Document excerpt START

Slightly more of the world’s chief executives (CEOs) put climate change on their list of concerns in 2021 compared to the year before.
This is according to the 24th edition of PwC’s annual global CEO survey, which shows that in 2021 30% of chief executives selected climate change as an extreme concern. Last year, only 24% selected climate change as a concern.
The report further notes, however, that 27% of chief executives report being “not concerned at all” or “not very concerned” about climate change. And 60% of chief executives have not yet factored climate change into their strategic risk management activities.
At a country level, the PwC results show a moderately negative correlation between exposure to natural hazards and companies’ preparedness for climate-related risk. Companies in the countries with the most exposure, which are also among the largest contributors to carbon emissions, are less likely to have embedded climate change into their overall risk management approach, the report finds.

Document excerpt END
The data START

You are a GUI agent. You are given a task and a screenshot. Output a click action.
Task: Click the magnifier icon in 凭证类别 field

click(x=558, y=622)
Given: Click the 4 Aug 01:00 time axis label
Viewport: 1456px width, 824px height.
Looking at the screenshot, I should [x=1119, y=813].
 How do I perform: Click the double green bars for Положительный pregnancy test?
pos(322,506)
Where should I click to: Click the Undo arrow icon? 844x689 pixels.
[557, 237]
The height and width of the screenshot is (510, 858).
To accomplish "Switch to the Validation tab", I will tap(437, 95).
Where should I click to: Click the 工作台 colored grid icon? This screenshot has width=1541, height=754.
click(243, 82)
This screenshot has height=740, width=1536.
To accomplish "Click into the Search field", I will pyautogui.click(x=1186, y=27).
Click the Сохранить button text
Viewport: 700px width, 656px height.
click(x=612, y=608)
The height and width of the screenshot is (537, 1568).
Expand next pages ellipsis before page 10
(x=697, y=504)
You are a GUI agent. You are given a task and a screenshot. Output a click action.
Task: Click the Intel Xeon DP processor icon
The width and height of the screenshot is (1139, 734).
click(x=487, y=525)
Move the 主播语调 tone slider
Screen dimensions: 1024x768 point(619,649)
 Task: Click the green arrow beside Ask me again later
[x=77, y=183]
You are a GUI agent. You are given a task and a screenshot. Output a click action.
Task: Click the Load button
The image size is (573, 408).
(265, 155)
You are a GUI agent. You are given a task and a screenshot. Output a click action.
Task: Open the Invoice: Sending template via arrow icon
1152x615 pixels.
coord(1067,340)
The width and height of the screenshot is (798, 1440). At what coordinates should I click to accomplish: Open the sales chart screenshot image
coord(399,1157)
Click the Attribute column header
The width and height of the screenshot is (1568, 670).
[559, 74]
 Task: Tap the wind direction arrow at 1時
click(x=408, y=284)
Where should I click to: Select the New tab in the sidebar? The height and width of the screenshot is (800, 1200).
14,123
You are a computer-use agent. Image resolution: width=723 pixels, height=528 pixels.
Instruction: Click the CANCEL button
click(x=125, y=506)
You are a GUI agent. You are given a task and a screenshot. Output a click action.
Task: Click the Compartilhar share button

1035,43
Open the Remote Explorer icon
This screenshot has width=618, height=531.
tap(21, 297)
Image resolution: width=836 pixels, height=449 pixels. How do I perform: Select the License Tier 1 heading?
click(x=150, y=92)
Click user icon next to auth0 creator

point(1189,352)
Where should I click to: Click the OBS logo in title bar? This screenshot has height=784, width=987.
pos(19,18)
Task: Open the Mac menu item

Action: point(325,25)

The data END

> _Actions to take_
a) From the article on CEO climate concerns, extract the passage between "At a country" and "the report finds.", inclusive.
b) Do these statements agree with the article on CEO climate concerns? Answer yes or no for each, quoting the words of the article that decide it. (i) In 2021, 30% of chief executives selected climate change as an extreme concern. (ii) Most chief executives have already factored climate change into their strategic risk management activities. (iii) Companies in the countries most exposed to natural hazards are more likely to have embedded climate change into their risk management.

> _Answers by item_
a)
At a country level, the PwC results show a moderately negative correlation between exposure to natural hazards and companies’ preparedness for climate-related risk. Companies in the countries with the most exposure, which are also among the largest contributors to carbon emissions, are less likely to have embedded climate change into their overall risk management approach, the report finds.

b)
(i) Yes: "in 2021 30% of chief executives selected climate change as an extreme concern"
(ii) No: "60% of chief executives have not yet factored climate change into their strategic risk management activities"
(iii) No: "are less likely to have embedded climate change into their overall risk management approach"